Output exactly the lines below, starting with the line that has "Accès Premium (1645, 90)" and going on through the line that has "Sylvain Gras (929, 1602)", both included, and no other lines.

Given entries:
Content starts

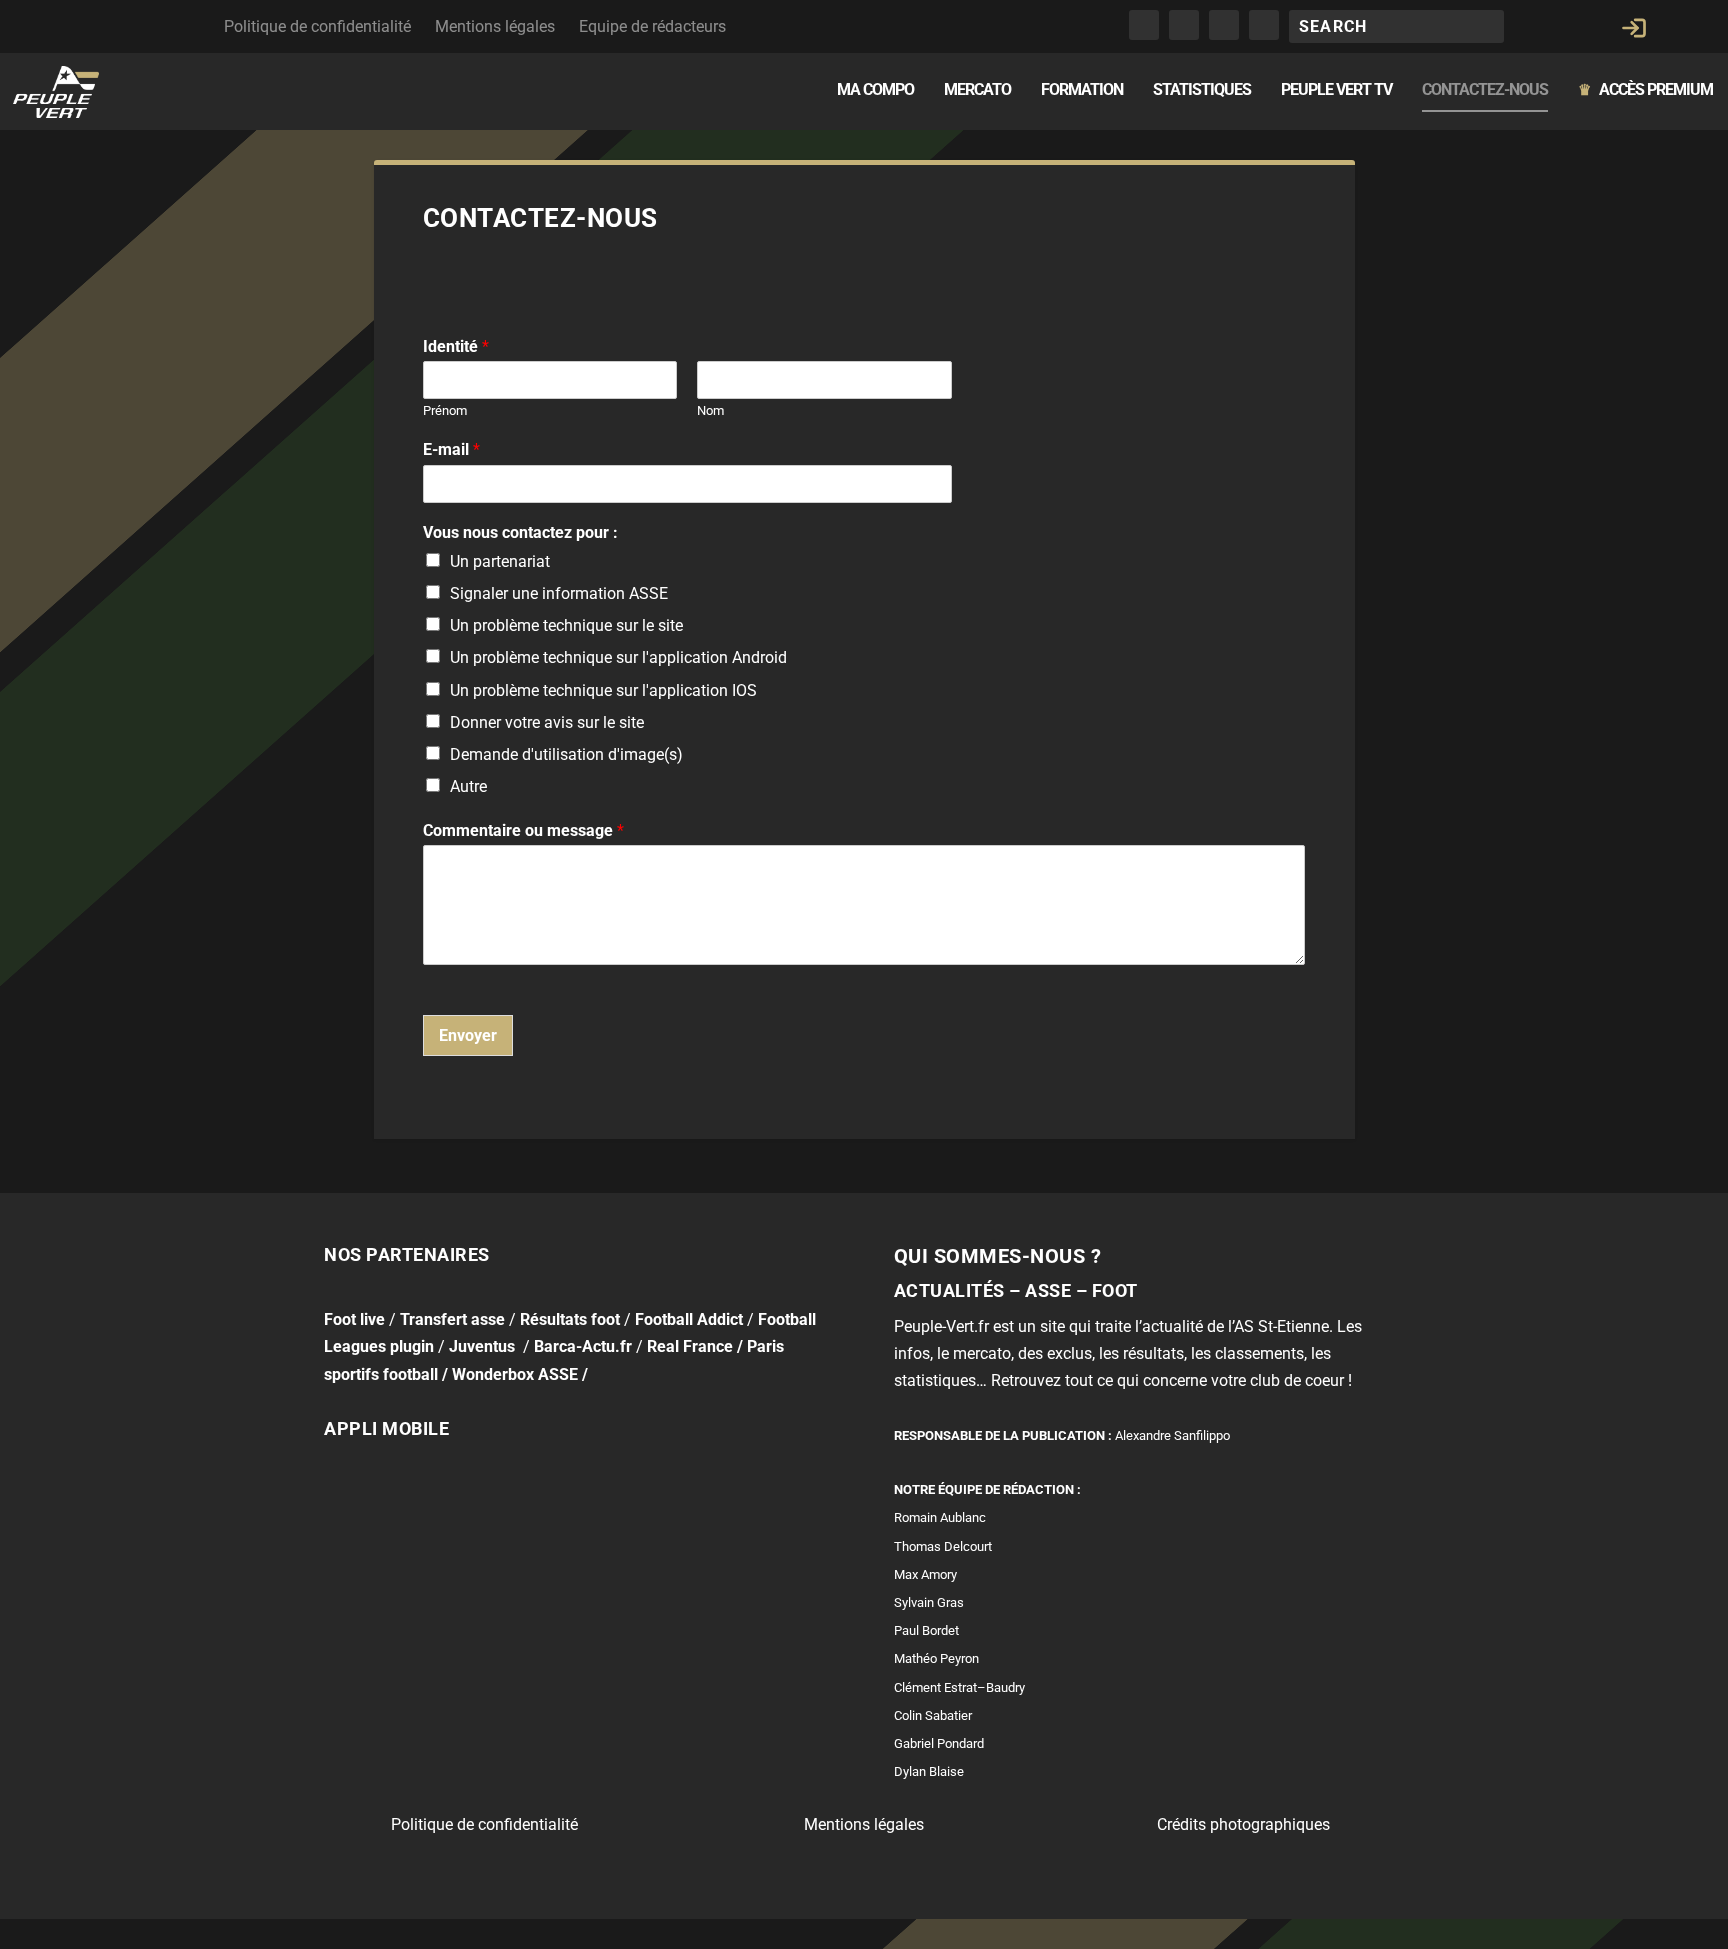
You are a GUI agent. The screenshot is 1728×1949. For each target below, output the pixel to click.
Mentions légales (495, 26)
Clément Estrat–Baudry (959, 1687)
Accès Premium (1645, 90)
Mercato (977, 90)
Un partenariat (500, 561)
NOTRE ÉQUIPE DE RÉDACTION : (987, 1489)
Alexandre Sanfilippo (1172, 1435)
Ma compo (875, 90)
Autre (468, 786)
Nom (710, 410)
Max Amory (925, 1574)
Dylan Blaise (929, 1771)
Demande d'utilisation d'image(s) (566, 754)
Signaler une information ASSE (559, 593)
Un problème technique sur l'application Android (618, 657)
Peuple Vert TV (1336, 90)
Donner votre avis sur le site (547, 722)
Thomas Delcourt (943, 1546)
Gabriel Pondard (939, 1743)
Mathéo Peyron (936, 1658)
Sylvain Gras (929, 1602)
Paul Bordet (926, 1630)
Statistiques (1202, 90)
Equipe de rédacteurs (652, 26)
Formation (1082, 90)
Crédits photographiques (1243, 1824)
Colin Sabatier (933, 1715)
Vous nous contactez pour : (520, 532)
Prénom (445, 410)
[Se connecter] (1634, 28)
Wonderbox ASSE (515, 1374)
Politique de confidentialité (317, 26)
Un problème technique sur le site (566, 625)
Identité (456, 346)
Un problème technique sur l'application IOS (603, 690)
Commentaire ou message (523, 830)
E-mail (451, 449)
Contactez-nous (1485, 90)
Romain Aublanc (940, 1517)
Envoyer (468, 1035)
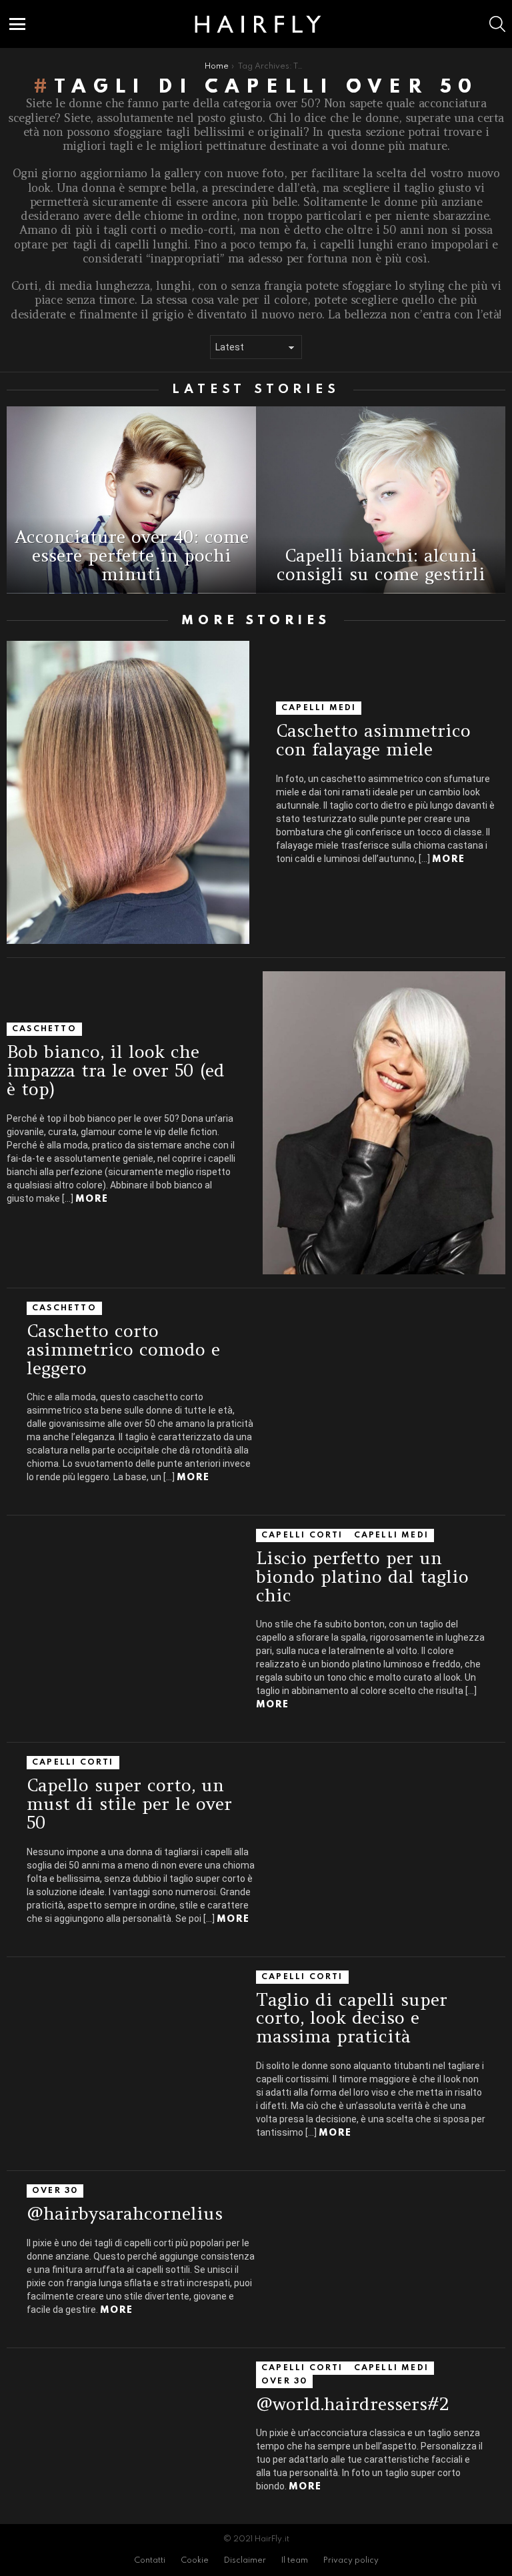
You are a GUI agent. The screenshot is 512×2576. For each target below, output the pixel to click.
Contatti (149, 2561)
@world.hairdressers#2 (352, 2404)
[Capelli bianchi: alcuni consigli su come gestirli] (380, 500)
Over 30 (55, 2191)
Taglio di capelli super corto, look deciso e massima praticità (351, 2017)
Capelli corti (302, 1535)
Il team (294, 2561)
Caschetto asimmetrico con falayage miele (373, 739)
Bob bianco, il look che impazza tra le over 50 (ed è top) (116, 1070)
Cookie (195, 2561)
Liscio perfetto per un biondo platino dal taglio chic (362, 1576)
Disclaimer (245, 2561)
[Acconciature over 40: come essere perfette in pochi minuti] (131, 500)
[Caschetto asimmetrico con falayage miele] (128, 792)
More (448, 859)
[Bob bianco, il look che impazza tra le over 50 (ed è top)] (384, 1122)
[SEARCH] (497, 24)
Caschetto (44, 1029)
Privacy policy (351, 2561)
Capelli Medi (318, 708)
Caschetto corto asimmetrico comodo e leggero (123, 1349)
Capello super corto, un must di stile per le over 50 (129, 1803)
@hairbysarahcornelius (125, 2213)
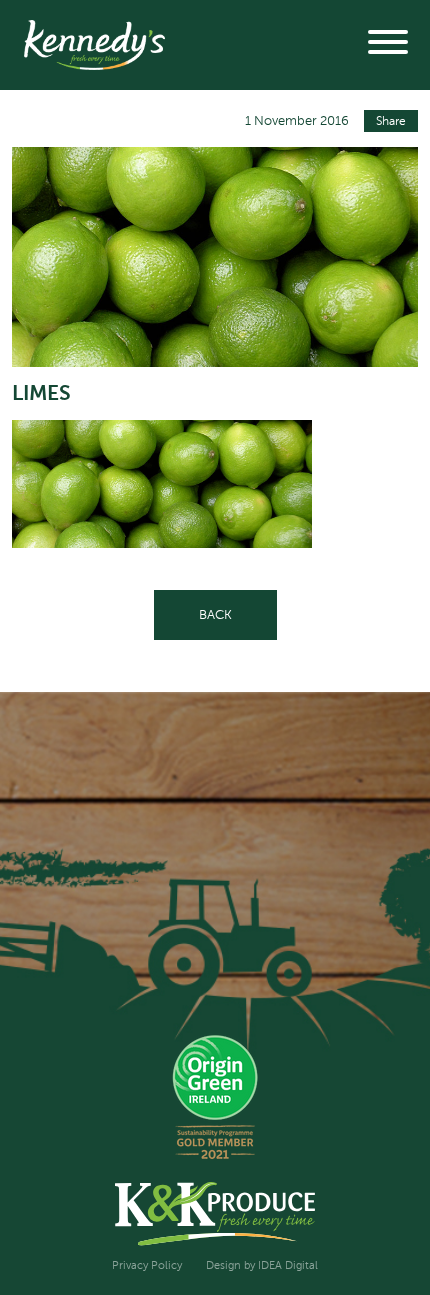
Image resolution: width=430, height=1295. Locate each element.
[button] (388, 45)
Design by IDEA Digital (262, 1265)
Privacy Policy (147, 1265)
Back (215, 614)
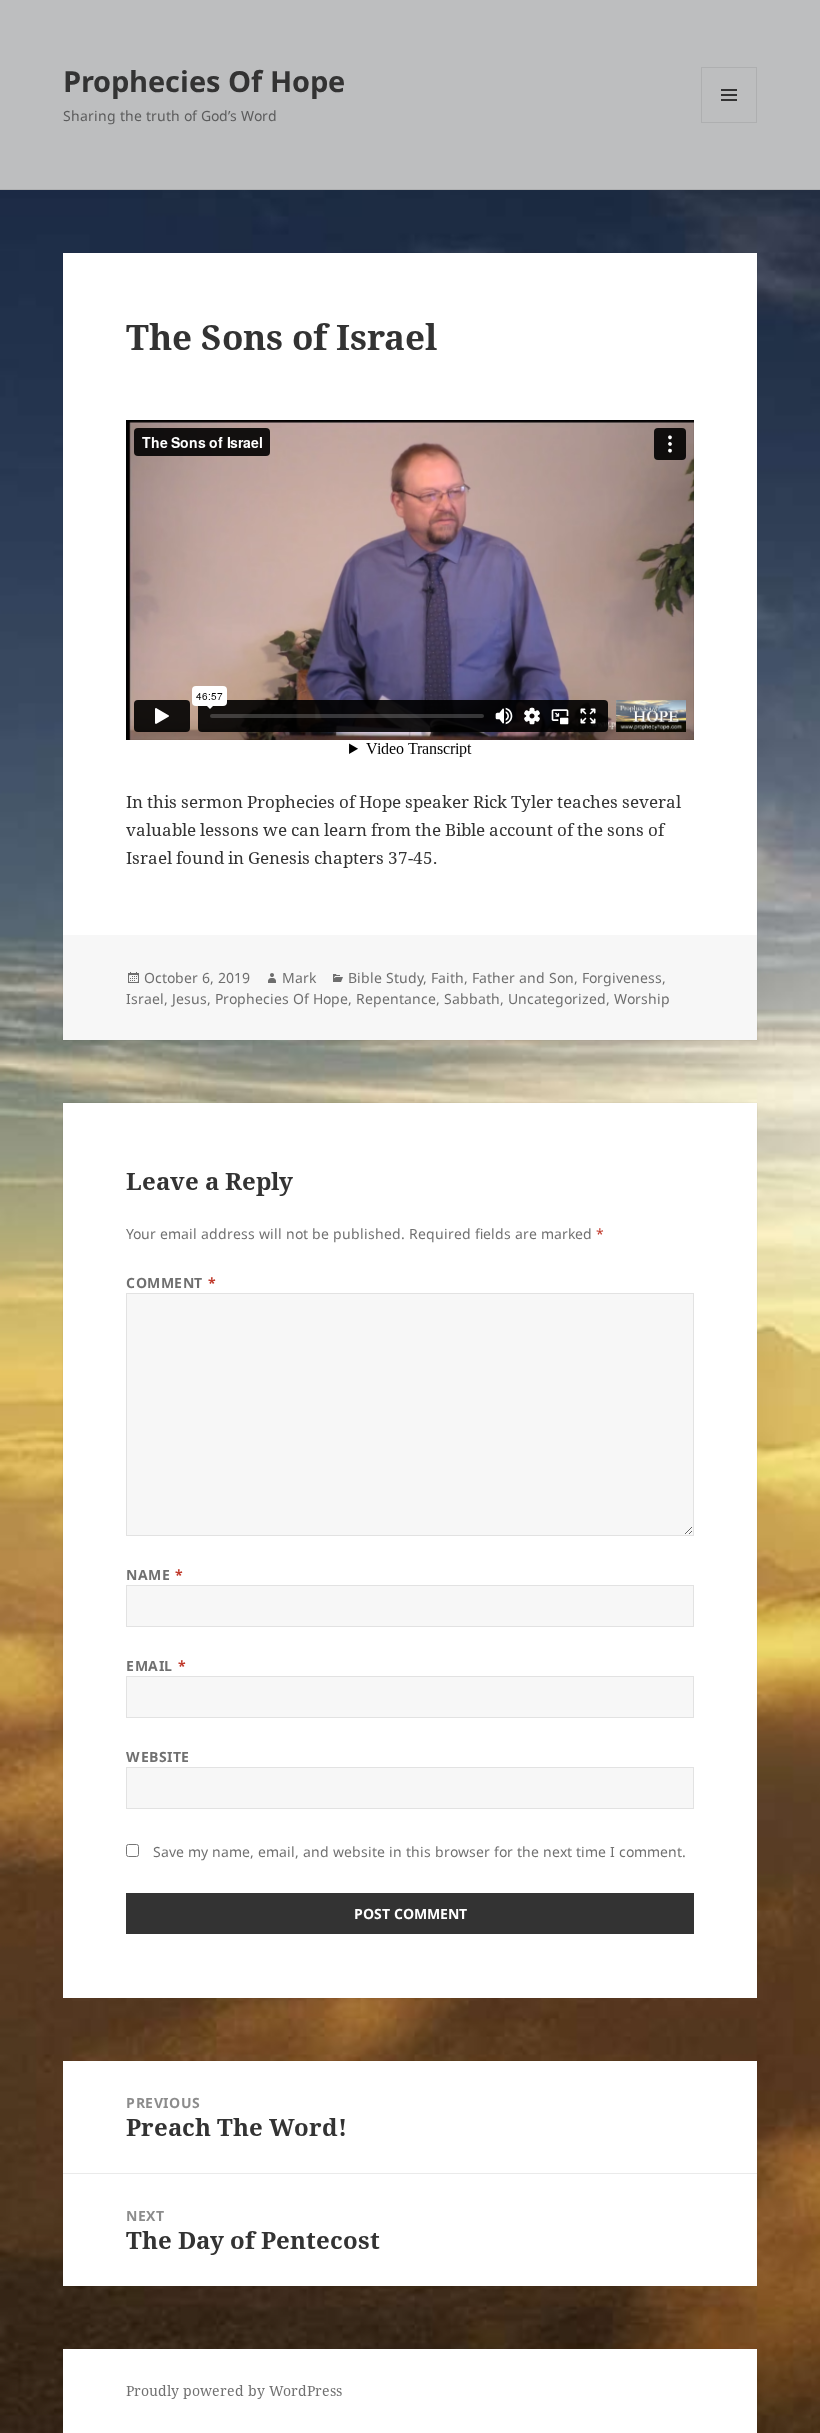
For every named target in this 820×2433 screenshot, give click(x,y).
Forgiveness (622, 977)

Content ends

Exercise output:
Accès Premium (1645, 90)
Mercato (977, 90)
Un partenariat (500, 561)
NOTRE ÉQUIPE DE RÉDACTION : (987, 1489)
Alexandre Sanfilippo (1172, 1435)
Ma compo (875, 90)
Autre (468, 786)
Nom (710, 410)
Max Amory (925, 1574)
Dylan Blaise (929, 1771)
Demande d'utilisation d'image(s) (566, 754)
Signaler une information ASSE (559, 593)
Un problème technique sur l'application Android (618, 657)
Peuple Vert TV (1336, 90)
Donner votre avis sur le site (547, 722)
Thomas Delcourt (943, 1546)
Gabriel Pondard (939, 1743)
Mathéo Peyron (936, 1658)
Sylvain Gras (929, 1602)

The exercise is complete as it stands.